Measuring the Economy Needs a New Set of Metrics

Since the turn of the year there have been signs of a gradual improvement in the global economy, while British consumers are back out and spending again. However, with the UK’s recovery considered to be at a ‘critical’ juncture and remaining vulnerable in the event of a further eurozone recession, there is still work to be done to stabilise its economy. Add to this the
December 2014 Financial Stability Report
from the Bank of England (BoE). This revealed that one of the main UK banks would fail stress tests if faced with another economic downturn, with a further two banks on the brink.

Traditionally, one of the key measuring sticks for the global economy has been the strength of its leading currencies. Yet last year and also in the opening weeks of 2015 we have again seen some currencies experience significant volatility in value. The Russian rouble (RUB) halved in value against the US dollar during 2014. Normally when a recovery begins, the traditionally strong currencies are what many businesses pin their hopes on. However, the scale and the depth of the downturn has been unprecedented, and trust in the traditional financial mainstays of economies, currency strength and banking systems has been heavily eroded.

As a consequence, we have seen two major emerging trends in the payments sector – the development and growth of virtual currencies and an increase in alternative forms of payment. This has meant that the reliance on a handful of global currencies has diminished over the past 12 months and the rise of Bitcoin, mobile money and digital wallets has added a new layer to the global currency markets.

However, it’s important to remember that the post-2008 recession is has been unique. When the previous major downturn occurred a quarter of a century ago, the World Wide Web (W3) had not been invented. Its proliferation has radically changed almost every company on the planet and will continue to influence the way business is done. The wider availability of smart devices and connectivity means that in certain countries it is now easier to bank online than it is via a traditional ‘bricks and mortar’ branch. One of the major hurdles that emerging economies have faced is the issue of having a workforce that is unbanked.

The Move to Mobile Wallets

Take Africa for example; the continent is urbanising faster than any other, with cities enjoying high levels of wireless and data coverage. It has the world’s most youthful populations and it is well-known that the younger generations are often first to embrace technology. An increase in disposable incomes among emerging middle classes and, more importantly, increased accessibility to goods and services is making discretionary spend on e-commerce an immediate reality. These conditions deliver the perfect storm for a massive surge in consumer demand for digital payments.

However, a high percentage of Africans remain unbanked and so have no means of paying for global online brands. Even those that are banked often find that global online merchants are reluctant to serve these markets for credit and debit card transactions, due to perceived fraud risks.

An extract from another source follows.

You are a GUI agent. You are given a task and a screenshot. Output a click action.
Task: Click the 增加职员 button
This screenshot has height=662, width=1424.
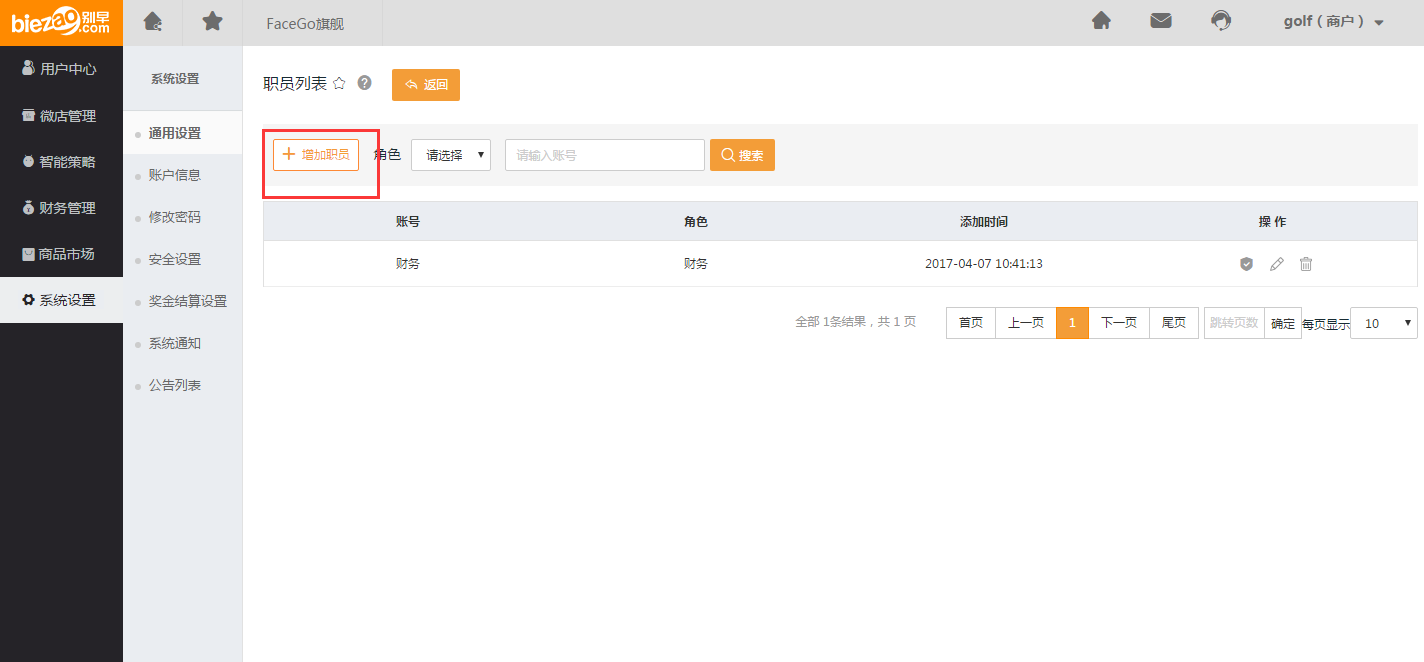point(316,155)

In recent years, mobile network operators have realised they also have the infrastructure – through their wide physical distribution networks – to deliver banking services to their consumer bases. Consumers can visit a kiosk just minutes away from their home or office, to deposit and withdraw funds to and from mobile wallets. In addition, governments have realised that mobile wallets not only help to increase security and reduce crime; they also mean that transactions are officially recorded without bypassing taxation channels. Consequently more and more governments are approving mobile wallet licences across the emerging markets (EMs).

A Revised Assessment

The result is a plethora of new services for EM consumers. They receive their wages online, they are able to send money back to their families in villages, they can more easily pay their utility bills and increasingly they are able to spend funds with local online merchants. More recently, consumers have been able to receive international remittances from friends and family overseas directly into their mobile wallet through services that are instant and cost-efficient. Furthermore, they can then use these funds to buy from global internet brands that were previously inaccessible.

This trend marks a fundamental change from how these economies previously worked, where the unregulated use of cash was the primary means of payment and purchasing goods. However, as there was no way of regulating this flow of funds, this made it difficult to plan economic strategies. With EM countries moving away from cash and turning to virtual currencies, it is now much easier for businesses to plan and feel comfortable with the strength of these economies.

While the global economy is disparate by its very nature, trends such as the move toward virtual currencies and alternative payment options are factors that global economists should now use when they assess the health of these economies.

The quintet of EM countries dubbed ‘The Fragile Five’ by Morgan Stanley – Indonesia, South Africa, Brazil, Turkey and India – may not be adhering to the normal recovery metrics. While the established global currencies continue to fluctuate, perhaps a new set of metrics needs to be considered when giving a final estimation on how far the global economy is on the road to recovery.